How to scan MAUDE in 20 minutes

This is a quick pattern check, not a research study.

1. Pick your focus
   Setup, connection, alarms, or the chain: setup → connection → alarm response.

2. Use simple search words
   Try: “did not”, “failed to”, “skipped”, “setup”, “connect”, “disconnect”, “latch”, “leak”, “alarm”, “silenced”, “ignored”, “no response”.

3. Stay recent
   Start with the last 12 to 24 months.

4. Grab a small sample
   Take 20 to 50 reports. Copy the key sentence (or the key idea) into a table.

5. Tag fast
   You only need a few tags:

• Step: setup / connection / alarms

• What happened: missed step / incomplete latch / alarm misunderstood

• Likely cause: unclear UI / weak feedback / workflow / environment

• Outcome: near miss / harm

Example (filled in):

• Step: Setup

• Key sentence: User moved forward before a required prep step was completed.

• Outcome: Delay / harm reported

• Hypothesis: Device looked ready too early.

• Action: Add hard stop + clearer readiness confirmation. Test with interruptions.

6. Look for repeats
   Same step. Same mistake. Similar wording. That’s your signal.

What to do with what you find

Do not stop at “people should be more careful.” That’s not a plan. Turn the pattern into a simple hypothesis, then take one concrete action.

Write a one-line hypothesis, like:

• People move past setup because the device looks ready too early.

• The connection can feel secure even when it isn’t fully latched.

• The alarm does not tell the user what to check first.

Then pick actions, like:

• Add a hard stop for critical setup steps.

• Make readiness obvious (clear state, clear confirmation).

• Detect incomplete connections and show clear feedback.

• Improve alarms: what happened + what to do first.

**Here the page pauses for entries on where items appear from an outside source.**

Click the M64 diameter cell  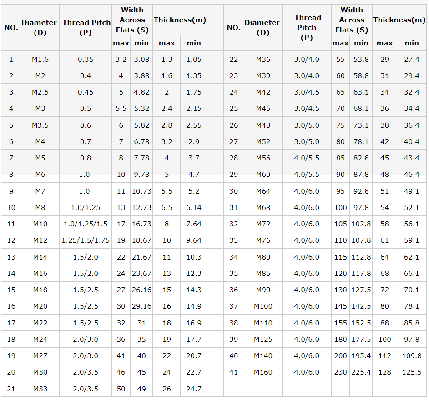coord(263,191)
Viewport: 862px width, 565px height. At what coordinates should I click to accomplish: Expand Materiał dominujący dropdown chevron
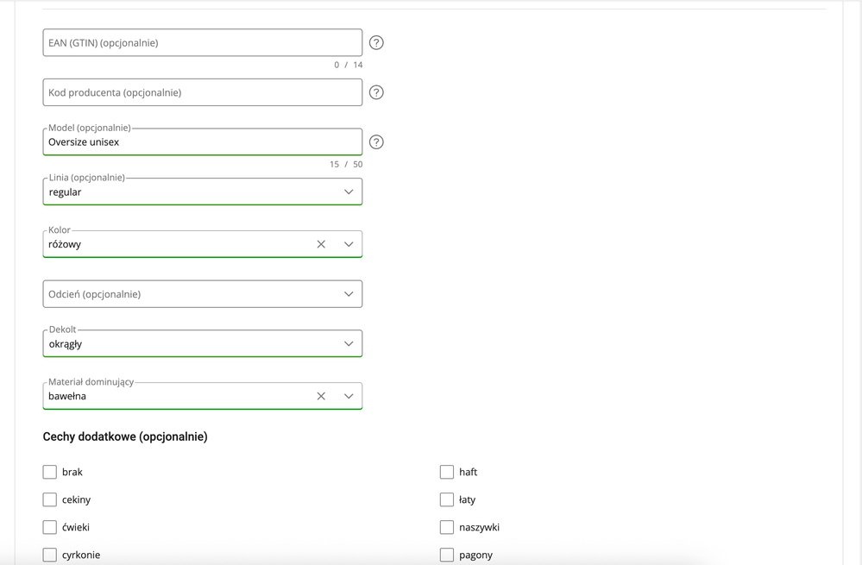pyautogui.click(x=349, y=396)
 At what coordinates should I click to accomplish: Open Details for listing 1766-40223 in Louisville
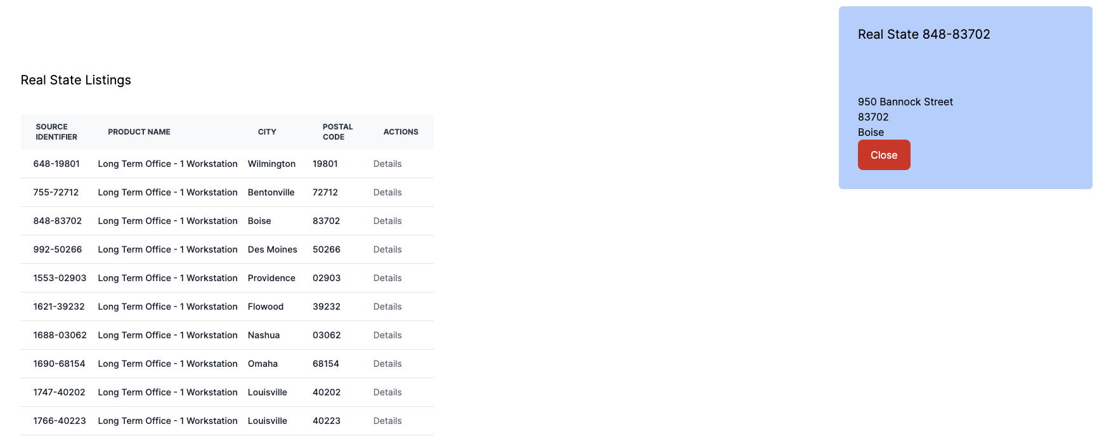(387, 421)
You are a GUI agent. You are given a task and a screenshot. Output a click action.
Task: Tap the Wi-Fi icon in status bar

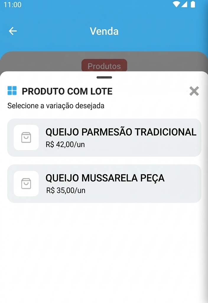click(x=176, y=4)
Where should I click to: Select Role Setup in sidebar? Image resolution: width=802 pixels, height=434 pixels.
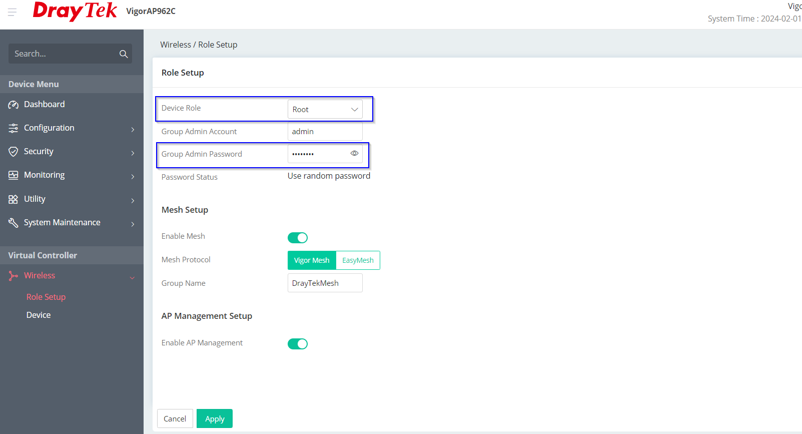pos(46,297)
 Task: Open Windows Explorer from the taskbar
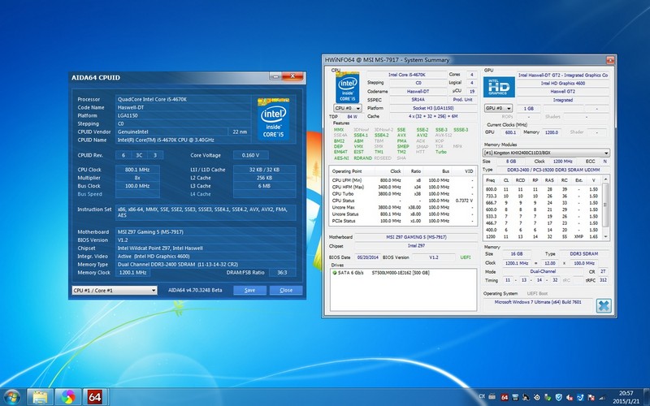38,396
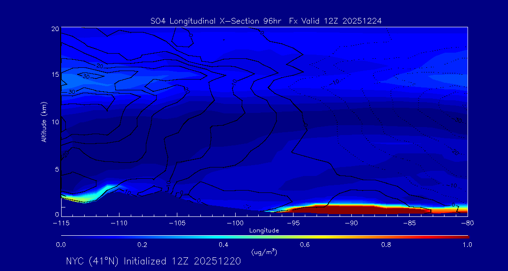This screenshot has width=508, height=271.
Task: Click the 'Longitude' x-axis label
Action: click(x=264, y=231)
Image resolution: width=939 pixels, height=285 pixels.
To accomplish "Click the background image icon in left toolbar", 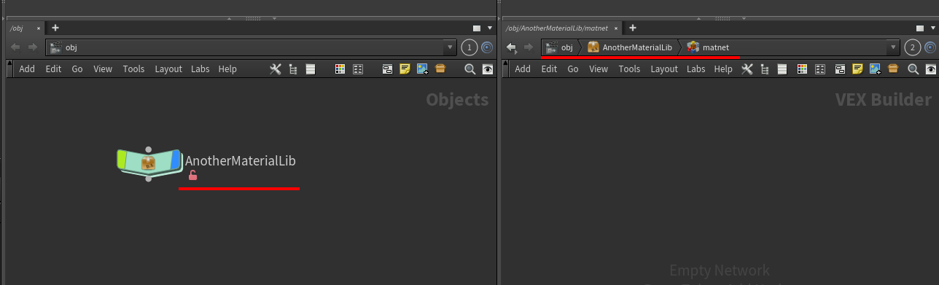I will [422, 69].

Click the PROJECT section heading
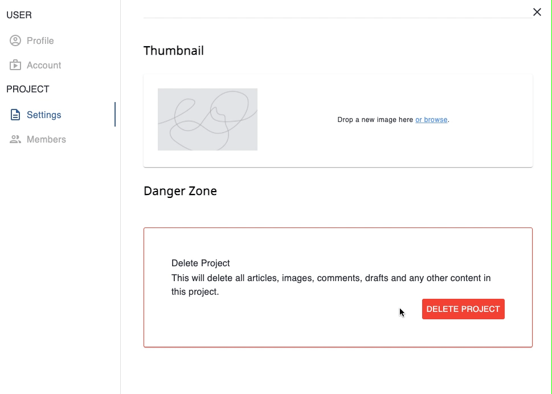click(x=28, y=89)
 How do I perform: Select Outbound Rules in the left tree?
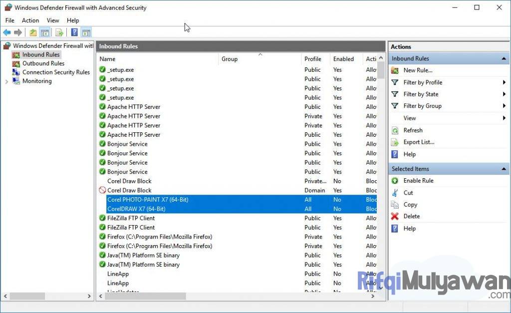coord(44,63)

• Add usability tests that include interruptions and alarm recovery.

• Add a trigger: “if this pattern appears X times, we review it.”

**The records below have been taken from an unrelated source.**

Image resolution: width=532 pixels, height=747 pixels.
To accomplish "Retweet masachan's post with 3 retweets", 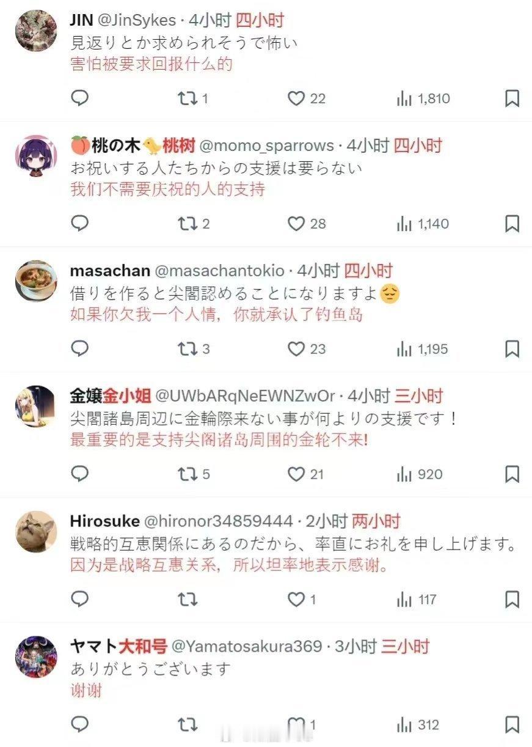I will (194, 349).
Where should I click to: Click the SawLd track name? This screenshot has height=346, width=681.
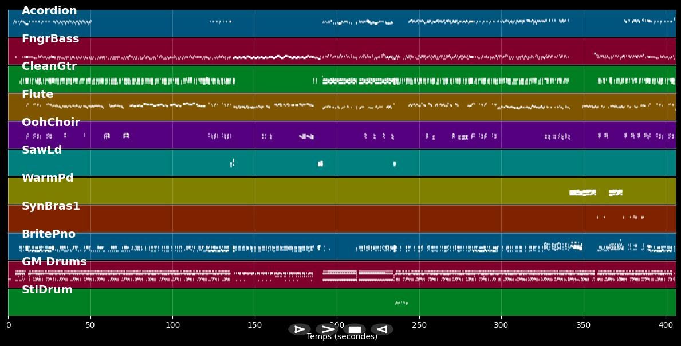coord(42,150)
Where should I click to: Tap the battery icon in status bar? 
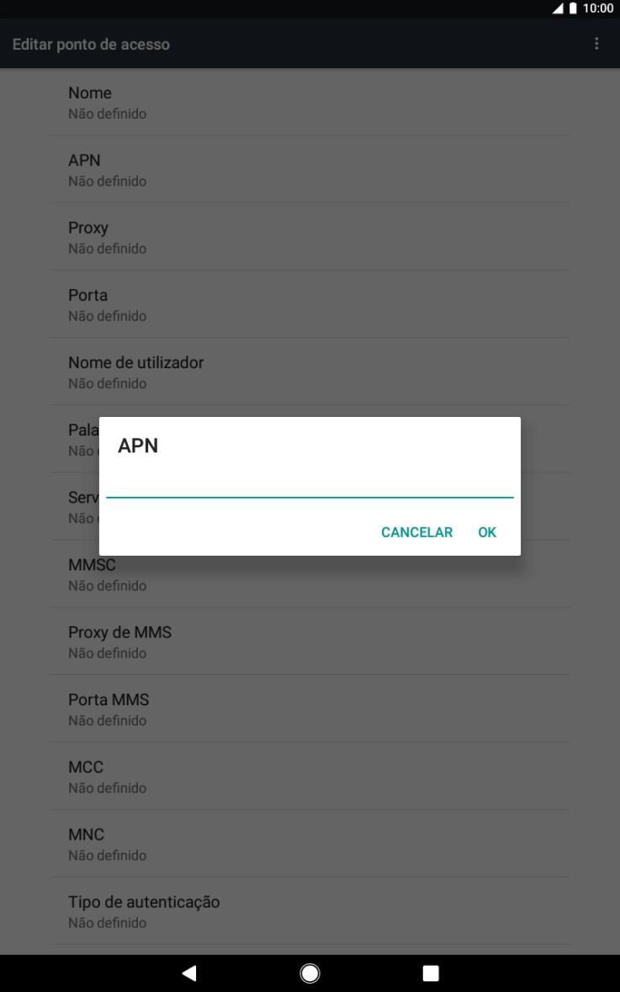(573, 8)
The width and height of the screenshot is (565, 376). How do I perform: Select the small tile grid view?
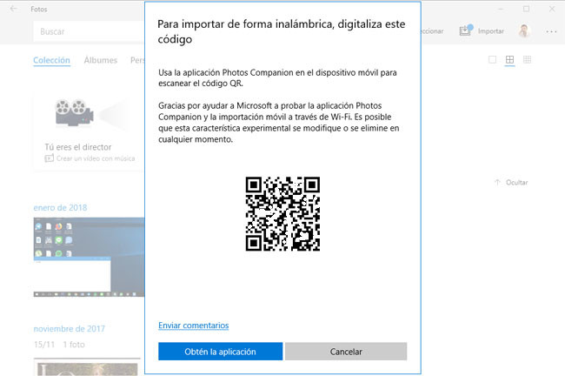pyautogui.click(x=528, y=60)
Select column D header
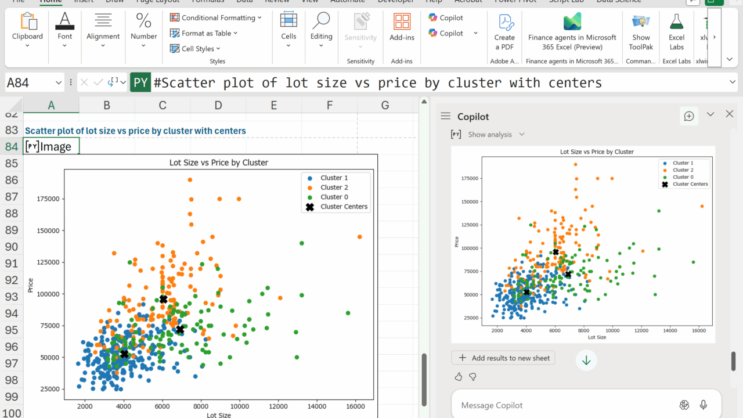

Next time someone says “user error,” pause and ask: does it repeat? If yes, treat it as a real signal. That shift alone changes how teams think, how designs improve, and how early risks get addressed.

Sources

• FDA MAUDE: https://www.accessdata.fda.gov/scripts/cdrh/cfdocs/cfmaude/search.cfm

• FDA Human Factors: https://www.fda.gov/medical-devices/human-factors-and-usability-engineering

Disclaimer
MAUDE reports are a signal source and do not establish root cause for any specific device.